Data names and paths

File naming conventions

The file naming convention for simulation output files is:

{experiment}-{simid}-job_{jobid}-tier_{tier}.{extension}

where each label (in curly brackets {}) should be alphanumeric (including underscores: _) when possible. Avoid dashes (-) and other special characters unless explicitly supported for that specific field.

  • experiment — name or label for the experimental configuration being simulated.

  • simid — stands for “simulation identifier”, i.e. a string to uniquely label a simulation. Typically specifies the physical process being simulated and the experiment’s components involved.

  • jobid — stands for “(simulation) job identifier”. It’s a zero-padded integer that labels independent jobs across which the simulation is split.

  • tier — the three-character label of the tier. At the moment the simflow supports vtx, stp, opt, hit, evt, cvt and pdf tiers.

  • extension — file extension. lh5 for LEGEND HDF5 files, gdml for GDML geometry files, yaml for plain-text YAML configuration files, log for log files.

Metadata

The workflow configuration metadata is stored in legend-simflow-config. Documentation about which metadata is stored there (e.g. which LEGEND experimental configuration are supported) can be found in the README.md.

In this section, the specification of the metadata format is documented.

tier/ static tier configuration

Metadata is organized in this directory by tier (first level) and experimental configuration (second level).

vtx tier

This section specifies how to configure simulations for the vtx tier, consisting of simulated event vertices for the stp tier.

The configuration folder must contain the following files:

  • tier/vtx/{experiment}/simconfig.yaml

simconfig.yaml

This file defines a dictionary of commands used to generate vertices. The keys in this dictionary can be referenced in the stp tier configuration metadata (simconfig.yaml).

The configuration block must contain the command key, defining the command block that should be used to generate the vertices. Then command string must contain the following variables, that will be automatically substituted by the simflow at runtime:

  • GDML_FILE: path to the GDML file defining the geometry that is being simulated. This is typically a required input of vertex generators.

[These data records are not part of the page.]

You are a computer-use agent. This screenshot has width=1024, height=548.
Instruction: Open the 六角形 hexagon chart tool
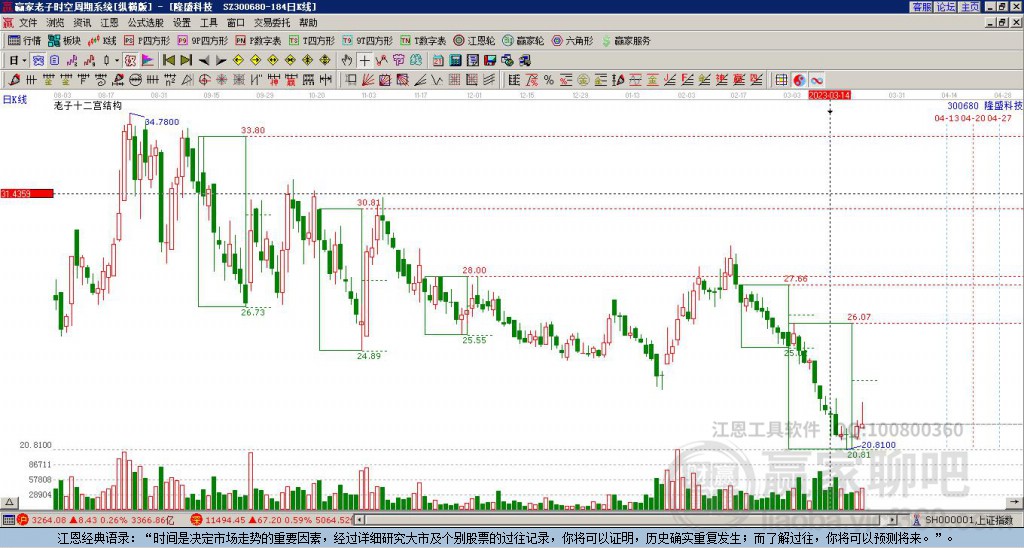[573, 40]
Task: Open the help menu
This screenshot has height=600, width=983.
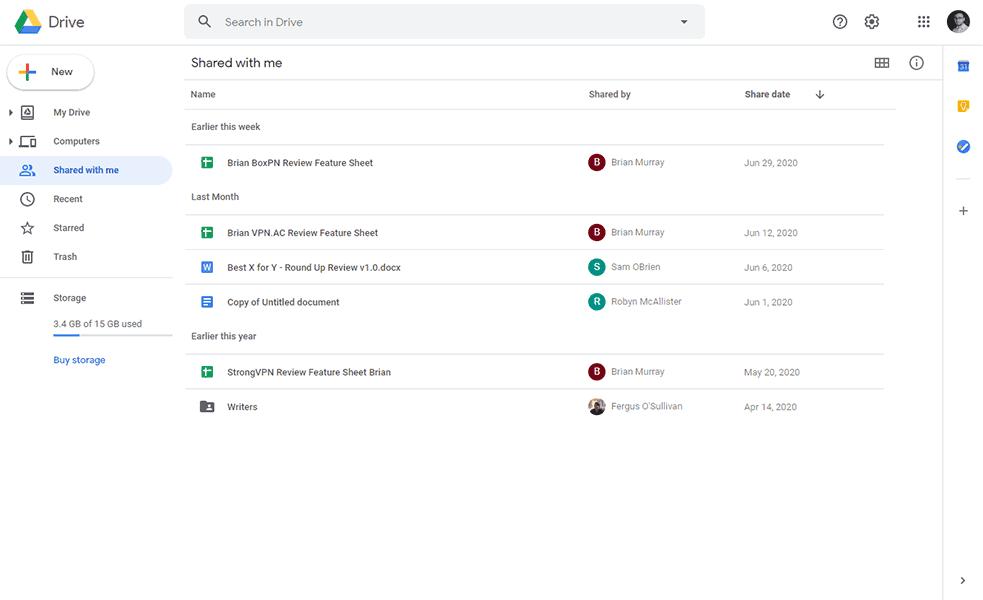Action: pyautogui.click(x=840, y=21)
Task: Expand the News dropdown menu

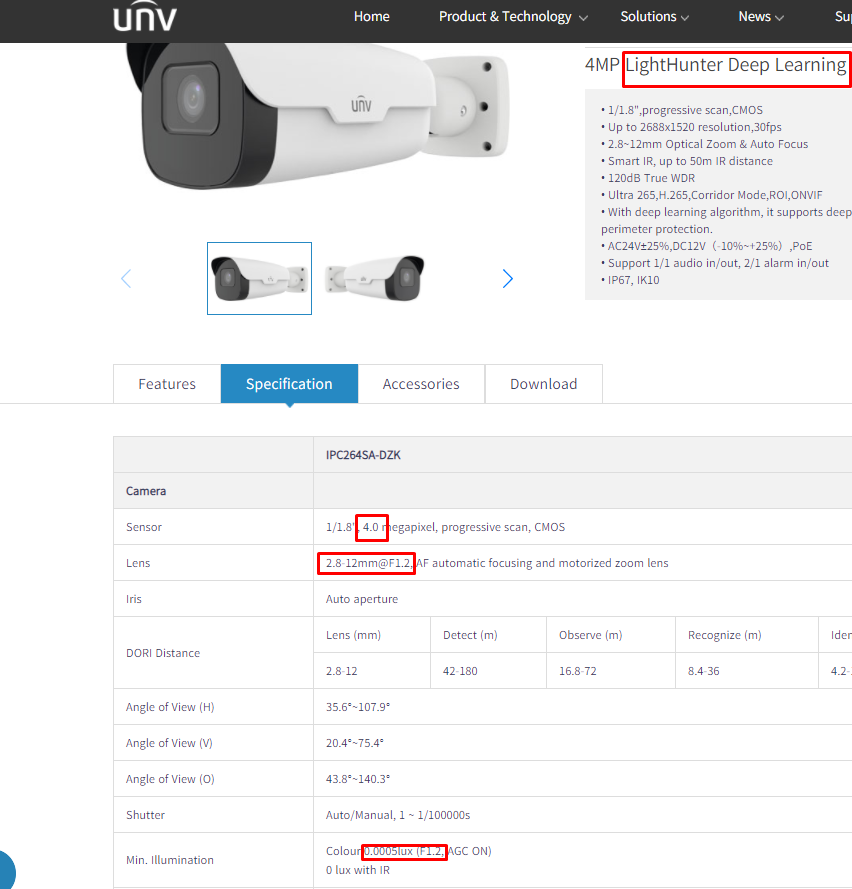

  • OUTPUT_FILE: output file where the vertices will be saved. This file will be an input of consumer stp-tier jobs.

  • N_EVENTS: number of vertices to generate.

Example:

hpge_surface:
  command: >-
    revertex hpge-surf-pos --detectors [VB]* --surface-type nplus --gdml
    {INPUT_FILE} --out-file {OUTPUT_FILE} --n-events {N_EVENTS}

stp tier

This section specifies how to configure remage simulations for the stp tier. The same conventions also apply to other tiers when relevant.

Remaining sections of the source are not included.